Lexical statistics, predictability, and eye movements.

Scott McDonald and Richard Shillcock

Department of Psychology
University of Edinburgh
Edinburgh, Scotland

Although it is well-established that contextual predictability can affect eye movement behaviour during reading, the source and temporal locus of such effects are not yet clear. Several studies have shown that manipulations of 'high-level' contextual constraint (i.e. requiring the integration of the meanings of individual words in the context) primarily influence 'late' processing measures, such as second pass reading time and regression probability (e.g. Calvo & Meseguer, 2002). However, the evidence for effects on 'early' measures such as initial fixation duration is mixed (e.g. Binder et al., 1999; Rayner & Well, 1996), and there has been little attempt to distinguish 'high-level' from 'low-level' predictability (but cf. MacDonald, 1993).

In two eye-tracking studies, we investigated the potential influence on early processing of a simple low-level source of predictability: the transitional probability of a pair of words (i.e. P(word2|word1)) computed from the British National Corpus.

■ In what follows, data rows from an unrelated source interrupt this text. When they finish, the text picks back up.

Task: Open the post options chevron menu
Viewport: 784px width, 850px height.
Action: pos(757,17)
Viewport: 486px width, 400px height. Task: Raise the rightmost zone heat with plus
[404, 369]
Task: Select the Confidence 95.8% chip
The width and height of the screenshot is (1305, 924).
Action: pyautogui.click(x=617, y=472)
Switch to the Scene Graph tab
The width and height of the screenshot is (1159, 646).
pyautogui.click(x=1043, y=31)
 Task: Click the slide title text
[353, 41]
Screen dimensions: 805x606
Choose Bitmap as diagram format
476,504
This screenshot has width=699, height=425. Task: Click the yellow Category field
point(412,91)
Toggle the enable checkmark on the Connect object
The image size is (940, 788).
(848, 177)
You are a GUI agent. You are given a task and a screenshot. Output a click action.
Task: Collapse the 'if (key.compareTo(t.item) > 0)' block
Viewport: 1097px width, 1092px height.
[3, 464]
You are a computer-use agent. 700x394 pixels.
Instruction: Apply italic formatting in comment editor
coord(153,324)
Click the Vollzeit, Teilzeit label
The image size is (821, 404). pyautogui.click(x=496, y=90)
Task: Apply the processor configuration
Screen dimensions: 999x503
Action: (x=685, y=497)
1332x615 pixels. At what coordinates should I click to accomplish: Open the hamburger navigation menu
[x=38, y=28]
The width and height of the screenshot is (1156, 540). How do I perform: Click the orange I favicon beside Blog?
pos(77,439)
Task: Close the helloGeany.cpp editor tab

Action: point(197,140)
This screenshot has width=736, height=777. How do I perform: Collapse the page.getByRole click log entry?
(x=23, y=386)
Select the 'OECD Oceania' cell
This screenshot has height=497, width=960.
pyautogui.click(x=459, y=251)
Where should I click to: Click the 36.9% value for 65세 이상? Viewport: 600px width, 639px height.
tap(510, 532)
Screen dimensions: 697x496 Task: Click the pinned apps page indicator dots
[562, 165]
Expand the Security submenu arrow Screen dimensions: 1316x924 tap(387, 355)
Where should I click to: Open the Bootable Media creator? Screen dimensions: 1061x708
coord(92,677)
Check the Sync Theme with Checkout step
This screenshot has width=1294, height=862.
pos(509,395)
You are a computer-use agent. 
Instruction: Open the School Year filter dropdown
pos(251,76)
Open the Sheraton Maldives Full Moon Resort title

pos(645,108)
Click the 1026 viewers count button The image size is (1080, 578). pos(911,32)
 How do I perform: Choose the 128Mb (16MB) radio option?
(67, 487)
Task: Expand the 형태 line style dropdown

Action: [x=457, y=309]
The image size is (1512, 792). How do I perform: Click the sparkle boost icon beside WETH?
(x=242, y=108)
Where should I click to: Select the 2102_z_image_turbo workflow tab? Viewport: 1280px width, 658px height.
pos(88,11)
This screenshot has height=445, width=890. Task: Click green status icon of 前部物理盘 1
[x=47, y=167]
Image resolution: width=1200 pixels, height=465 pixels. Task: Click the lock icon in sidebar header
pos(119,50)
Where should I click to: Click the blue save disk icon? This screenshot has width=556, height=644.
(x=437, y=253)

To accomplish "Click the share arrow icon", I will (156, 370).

For Experiment 1, we constructed sentence pairs (see [1]) where the length and frequency of the noun immediately following the verb was closely controlled on a pairwise basis, and the neutral prior context was held constant. Only the transitional probability of the verb-noun pair was varied (e.g. the target noun "confusion" [1a] is more predictable than "discovery" [1b], given the verb "avoid"). Importantly, the high- and low-probability conditions were matched for their rated plausibility by a separate group of subjects.

1a. One way to avoid confusion is to make the changes during vacation.
b. One way to avoid discovery is to make the changes during vacation.

First-pass eye movement data revealed a early effect of low-level predictability on the target noun: first fixation durations were significantly shorter for the high-transitional probability condition, Surprisingly, there was no influence on skipping rate, suggesting that it is the 'when' and not the 'where' of eye movement control that was affected. A time-course analysis showed that predictability effects emerged at approximately 150 ms (frequency distributions diverged at this point), comparable to the 150-175 ms reported for the emergence of frequency effects (Vitu et al., 2001).

These results were confirmed in Experiment 2, where we manipulated the transitional probabilities of verb+closed class word pairs:

2a. Today she is to preside over morning coffee while her boss attends the meetings.
b. Today she is to preside from morning coffee to noon over two public meetings.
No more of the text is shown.